Text shown
•••••

Only four planning enforcement notices have been handed out in the first half of this year, a steep drop from previous years.
From January to June 20 last year, 51 notices were handed out for a variety of planning breaches, 29 of which were for unauthorised HMOs.
Last month, the planning inspectorate upheld seven appeals over planning refusals or enforcement notices on HMOs.
It currently has 746 open enforcement investigations.
Brighton and Hove City Council says this is just the normal ebb and flow – but Conservative councillor Robert Nemeth says it is more proof that the city’s planning system is broken.
He said: “Since I raised the issue of planning enforcement at Tourism, Development and Culture Committee, we have been promised great improvements but these are yet to materialise.
“I have this week chased for a starting date on a case that I raised two years ago.
“The system is broken and the Labour-Green Council will not have the discipline or drive to fix it.”
The planning enforcement register gives details of notices going back to the 1950s, but before the 1980s, the record appears patchy.
But in the last four decades, an average of almost 34 notices per year have been issued.
For the last six years, the number of enforcement notices issued from January 1 to June 20 were four this year, 51 in 2018, and 36 in 2017.
During 2015 and 2016, when the short-staffed planning department had to refuse all non-statutory work to deal with a huge backlog, the number of notices dipped to 13 and 15 respectively. In 2014, it was 29.
A council spokeswoman said: “Enforcement activity will vary over time, depending on the cases we are investigating.

•••••

Records of word and element locations:

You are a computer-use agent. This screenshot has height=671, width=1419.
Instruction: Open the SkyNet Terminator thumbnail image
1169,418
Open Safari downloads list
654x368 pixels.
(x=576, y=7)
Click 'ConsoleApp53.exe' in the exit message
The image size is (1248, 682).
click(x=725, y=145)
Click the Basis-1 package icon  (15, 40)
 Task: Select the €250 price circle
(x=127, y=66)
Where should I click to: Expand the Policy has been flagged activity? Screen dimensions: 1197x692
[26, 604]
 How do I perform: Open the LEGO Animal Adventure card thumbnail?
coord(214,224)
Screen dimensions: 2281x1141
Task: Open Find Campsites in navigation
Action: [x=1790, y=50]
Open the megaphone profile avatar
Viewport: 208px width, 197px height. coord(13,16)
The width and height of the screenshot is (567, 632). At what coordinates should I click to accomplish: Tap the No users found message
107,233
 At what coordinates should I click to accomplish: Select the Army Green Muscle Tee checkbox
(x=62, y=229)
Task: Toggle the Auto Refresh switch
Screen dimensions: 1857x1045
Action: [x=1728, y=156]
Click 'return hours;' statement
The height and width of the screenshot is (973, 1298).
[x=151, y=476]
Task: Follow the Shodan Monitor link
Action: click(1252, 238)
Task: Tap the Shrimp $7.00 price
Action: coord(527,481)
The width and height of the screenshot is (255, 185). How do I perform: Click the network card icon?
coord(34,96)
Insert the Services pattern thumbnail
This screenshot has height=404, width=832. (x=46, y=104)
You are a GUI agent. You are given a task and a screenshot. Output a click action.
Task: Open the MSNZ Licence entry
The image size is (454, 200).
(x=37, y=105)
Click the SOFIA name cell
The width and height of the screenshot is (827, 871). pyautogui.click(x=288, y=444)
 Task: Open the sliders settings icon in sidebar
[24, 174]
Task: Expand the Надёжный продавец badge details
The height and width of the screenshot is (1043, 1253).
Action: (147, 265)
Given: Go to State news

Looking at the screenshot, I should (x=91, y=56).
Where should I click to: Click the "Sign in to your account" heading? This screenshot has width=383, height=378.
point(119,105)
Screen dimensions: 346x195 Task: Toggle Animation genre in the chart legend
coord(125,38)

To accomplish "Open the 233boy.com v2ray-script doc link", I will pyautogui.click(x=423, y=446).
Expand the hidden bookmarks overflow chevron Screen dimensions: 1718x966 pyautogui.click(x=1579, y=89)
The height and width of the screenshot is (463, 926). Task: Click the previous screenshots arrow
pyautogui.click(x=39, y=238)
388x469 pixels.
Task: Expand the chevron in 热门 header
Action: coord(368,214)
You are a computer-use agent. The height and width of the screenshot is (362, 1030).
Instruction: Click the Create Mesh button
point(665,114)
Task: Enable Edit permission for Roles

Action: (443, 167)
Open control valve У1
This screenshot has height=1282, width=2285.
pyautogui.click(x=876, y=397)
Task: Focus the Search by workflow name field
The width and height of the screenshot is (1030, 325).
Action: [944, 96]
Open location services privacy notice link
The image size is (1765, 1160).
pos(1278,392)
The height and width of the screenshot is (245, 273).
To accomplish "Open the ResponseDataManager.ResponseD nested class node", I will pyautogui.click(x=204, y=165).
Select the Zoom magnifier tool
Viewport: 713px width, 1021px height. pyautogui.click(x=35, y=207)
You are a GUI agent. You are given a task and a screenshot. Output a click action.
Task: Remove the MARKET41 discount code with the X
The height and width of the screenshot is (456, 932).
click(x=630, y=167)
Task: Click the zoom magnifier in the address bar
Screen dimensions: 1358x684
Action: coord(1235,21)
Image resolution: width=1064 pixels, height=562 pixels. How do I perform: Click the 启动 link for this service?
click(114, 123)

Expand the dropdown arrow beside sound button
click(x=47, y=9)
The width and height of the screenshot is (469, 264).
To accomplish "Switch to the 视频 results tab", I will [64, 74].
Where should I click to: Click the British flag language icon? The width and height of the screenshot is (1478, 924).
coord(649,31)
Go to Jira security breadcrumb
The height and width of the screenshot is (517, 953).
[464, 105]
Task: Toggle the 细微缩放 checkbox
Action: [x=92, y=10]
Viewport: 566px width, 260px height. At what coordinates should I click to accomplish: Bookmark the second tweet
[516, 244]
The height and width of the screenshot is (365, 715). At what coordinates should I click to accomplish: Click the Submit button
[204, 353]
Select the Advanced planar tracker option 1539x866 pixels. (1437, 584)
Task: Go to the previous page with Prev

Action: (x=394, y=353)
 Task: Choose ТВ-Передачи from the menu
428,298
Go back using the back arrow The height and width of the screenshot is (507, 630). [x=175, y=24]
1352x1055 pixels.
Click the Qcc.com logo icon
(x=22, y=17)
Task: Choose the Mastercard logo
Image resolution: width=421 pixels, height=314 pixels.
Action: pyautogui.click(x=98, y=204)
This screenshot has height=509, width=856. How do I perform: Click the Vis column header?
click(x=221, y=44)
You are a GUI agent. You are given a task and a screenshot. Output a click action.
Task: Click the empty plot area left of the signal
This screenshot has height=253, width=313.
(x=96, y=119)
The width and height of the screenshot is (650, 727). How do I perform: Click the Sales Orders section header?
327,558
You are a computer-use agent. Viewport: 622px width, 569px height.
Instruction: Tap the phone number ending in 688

•••••

Stated task 1
In the planning enforcement article, how many of the 51 notices issued from January to June 20 last year were for unauthorized HMOs?
Stated task 2
Carry on the planning enforcement article past its final sentence.
The listing has no connection to the planning enforcement article.

Final result 1
29 of them.

Final result 2
“When a breach is identified, any enforcement action taken is dependent on whether the owner is willing to amend or formal action is required to remedy a breach.
“Formal action is often a last resort when all other forms of negotiation have been exhausted.
“We haven’t necessarily been busier with appeals as all the decisions that are coming through now are appeals which started a year ago (this is the current lead time for the planning inspectorate to determine enforcement appeals).
“With regard to the successful appeals, we are always monitoring appeal decisions and will change our approach accordingly if it becomes appropriate to do so.”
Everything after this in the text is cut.